At ten years old, he performed his first show for his Boy Scout troop and was one of the youngest members inducted into the Mile High Magicians Society.
When he was a teenager, something unexpected happened: Colorado voters legalized gambling. Before the card sharp was even old enough to set foot in a Central City casino, he was told he was blacklisted from using “tactile gaming devices” by a former co-worker of his father's who'd left a sheriff’s department to join the Colorado Division of Gaming.
“Because I was a known card sharp by the chief of investigations, my name went on a list,” Phelyx says. “My dad’s friend [was] teasing my dad about his kid’s interest in playing cards and mind-reading. I was always told I was blacklisted.”
The Colorado Division of Gaming says it does not maintain a casino blacklist. Individuals can either be banned by a court order or by adding their name to a self-exclusion list. While individual casinos may create their own blacklists, they do not share the information, and one casino security guard said they wouldn’t ban someone who had never been there.

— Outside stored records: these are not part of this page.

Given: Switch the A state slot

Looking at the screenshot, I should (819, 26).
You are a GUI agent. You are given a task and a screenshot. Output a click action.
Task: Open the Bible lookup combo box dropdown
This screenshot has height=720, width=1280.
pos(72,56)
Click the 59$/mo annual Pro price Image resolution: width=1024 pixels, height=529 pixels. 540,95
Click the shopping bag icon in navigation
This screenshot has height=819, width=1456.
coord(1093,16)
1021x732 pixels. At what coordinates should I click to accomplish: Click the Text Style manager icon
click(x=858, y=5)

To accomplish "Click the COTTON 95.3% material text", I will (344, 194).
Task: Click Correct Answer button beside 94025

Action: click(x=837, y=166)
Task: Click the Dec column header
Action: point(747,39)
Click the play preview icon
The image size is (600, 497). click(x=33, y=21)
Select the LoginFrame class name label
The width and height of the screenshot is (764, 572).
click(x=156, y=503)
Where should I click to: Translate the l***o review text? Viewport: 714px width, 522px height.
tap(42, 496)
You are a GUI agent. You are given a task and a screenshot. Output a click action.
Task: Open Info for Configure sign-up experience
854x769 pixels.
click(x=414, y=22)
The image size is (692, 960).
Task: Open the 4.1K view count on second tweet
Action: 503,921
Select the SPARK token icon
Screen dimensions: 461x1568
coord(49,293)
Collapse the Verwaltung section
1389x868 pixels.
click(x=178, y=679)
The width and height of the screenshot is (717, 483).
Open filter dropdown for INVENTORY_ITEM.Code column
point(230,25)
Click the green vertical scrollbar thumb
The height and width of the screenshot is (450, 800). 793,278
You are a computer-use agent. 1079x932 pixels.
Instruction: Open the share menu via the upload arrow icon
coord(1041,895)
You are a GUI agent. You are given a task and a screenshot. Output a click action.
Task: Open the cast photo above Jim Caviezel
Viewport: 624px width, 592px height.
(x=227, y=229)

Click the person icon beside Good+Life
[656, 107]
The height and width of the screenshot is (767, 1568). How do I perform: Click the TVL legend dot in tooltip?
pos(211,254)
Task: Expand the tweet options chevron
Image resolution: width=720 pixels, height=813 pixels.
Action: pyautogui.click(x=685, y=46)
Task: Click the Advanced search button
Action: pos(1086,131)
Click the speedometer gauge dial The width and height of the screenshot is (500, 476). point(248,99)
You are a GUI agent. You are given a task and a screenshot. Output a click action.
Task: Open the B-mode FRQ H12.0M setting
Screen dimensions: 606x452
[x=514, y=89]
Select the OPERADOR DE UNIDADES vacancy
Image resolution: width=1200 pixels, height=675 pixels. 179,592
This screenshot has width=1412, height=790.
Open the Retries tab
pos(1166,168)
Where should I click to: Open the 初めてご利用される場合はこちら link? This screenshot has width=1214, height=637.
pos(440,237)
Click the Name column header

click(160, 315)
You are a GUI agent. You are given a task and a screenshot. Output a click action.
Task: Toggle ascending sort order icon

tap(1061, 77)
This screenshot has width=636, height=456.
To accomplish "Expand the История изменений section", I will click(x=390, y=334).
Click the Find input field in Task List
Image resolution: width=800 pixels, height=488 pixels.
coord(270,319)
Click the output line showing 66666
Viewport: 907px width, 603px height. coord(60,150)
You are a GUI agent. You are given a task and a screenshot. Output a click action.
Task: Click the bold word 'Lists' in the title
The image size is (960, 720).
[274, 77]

Phelyx says he has no interest in gambling in local casinos anyway, and that he enjoys poker more for the opportunity to read people than to play card tricks.
“There are a lot of players who try to wear turtlenecks and sunglasses to hide their physicality as much as possible, but there are still micro-facial reactions…and there are people playing the game who want to study that not only so they can read their opponents, but so they can try to fool their opponents,” Phelyx says. “It’s absurdly complex, but still fascinating.”
In addition to working with professional poker players, Phelyx says he has been invited to read body language in corporate boardrooms during mergers and job interviews: “My job is to sit silently and write notes, and those notes are observations that I’m making that could be used as the same thing at a poker table, with a lot more money at stake."
But Phelyx's true passion is performing. He enjoys revealing something that seems personal and true about complete strangers, if only to remind them that there is awe in this world.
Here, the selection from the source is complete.